Aiko stared at her. This girl who always seemed composed, untouchable, immortal in her sharpness, now unraveling, trembling, real.
He didn't know what to say. So he did the only thing that felt right.
He leaned in.
And kissed her.
Soft. Unhurried. No fireworks. Just warmth, and breath, and the press of two people remembering the shape of each other in a world that kept tearing them apart.
When they pulled apart, barely inches between them, Utaha was still breathing too fast.
"I can't lose you again," she whispered.
"You won't," Aiko said. "Not if we write the ending together."
And this time, she didn't argue.
She just nodded, pressed her forehead to his, and held on like the sky might fall if she let go.
...
Down the stairwell, just one floor below the rooftop, the door stood slightly ajar.
Mahiru hadn't meant to follow.
She hadn't.
But when she saw Aiko slip out of the classroom right after first period, eyes hollow, jaw set, and noticed Utaha was already gone… something in her chest twisted.
So she walked.
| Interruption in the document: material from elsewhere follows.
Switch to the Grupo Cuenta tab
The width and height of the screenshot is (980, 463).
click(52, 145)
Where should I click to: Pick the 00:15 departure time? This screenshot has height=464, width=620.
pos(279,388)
Slowly. Quietly. And when the rooftop door came into view, barely cracked, she paused, told herself to turn back.
But didn't.
She heard the voices first, low, raw, real. Then silence. Then Utaha's voice broke. Then his name.
Then the sound of arms wrapping around someone.
Then-
Mahiru's breath hitched.
She didn't mean to spy. But the moment she saw them, locked in that fragile embrace, something deep inside her folded in on itself.
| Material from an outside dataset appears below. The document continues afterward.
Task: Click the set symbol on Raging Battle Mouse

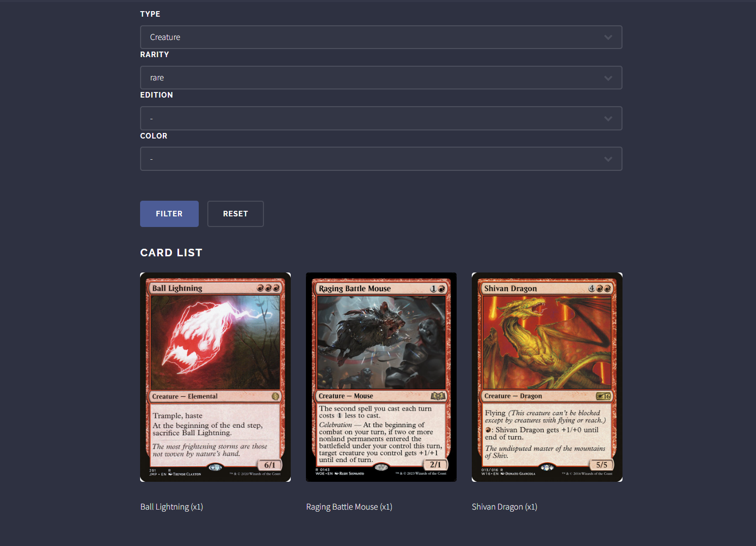Action: coord(438,396)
She pressed a hand to her chest.
Watched the way Aiko held Utaha, as if the world might rip her away again.
Watched the kiss.
And it was so tender. So different from the rooftop kiss she had witnessed with Alya. That had burned. This one ached.
And yet… she couldn't hate it.
Because he had looked broken, and now, for a moment, he didn't.
She backed away before they could see her, footsteps light and fast down the stairs, heart thudding in her ears.
By the time she reached the second floor, her expression was composed again.
But as she walked down the hallway toward her next class, her eyes stung just a little.
And somewhere deep inside her, a quiet voice whispered:
"Please… don't let that be your final kiss."
...
The sun had dipped just low enough to spill soft gold across the floorboards, wrapping the room in a gentle, fleeting warmth.
Utaha sat by the window, notebook open but untouched, pen resting limply between her fingers. Her thoughts were tangled, heavy, fragile, and the words she wanted to write felt just out of reach.
The door slid open quietly.
Footsteps.
Mahiru stepped inside, silent at first, letting the door close with a soft click, just like on the rooftop. Just like the last time they had met.
Utaha didn't turn to face her. Her voice was cool but fragile. "How long were you watching?"
Mahiru's reply was calm, measured. "Long enough."
A moment stretched between them, thick with unsaid things. Then Mahiru's voice broke the silence.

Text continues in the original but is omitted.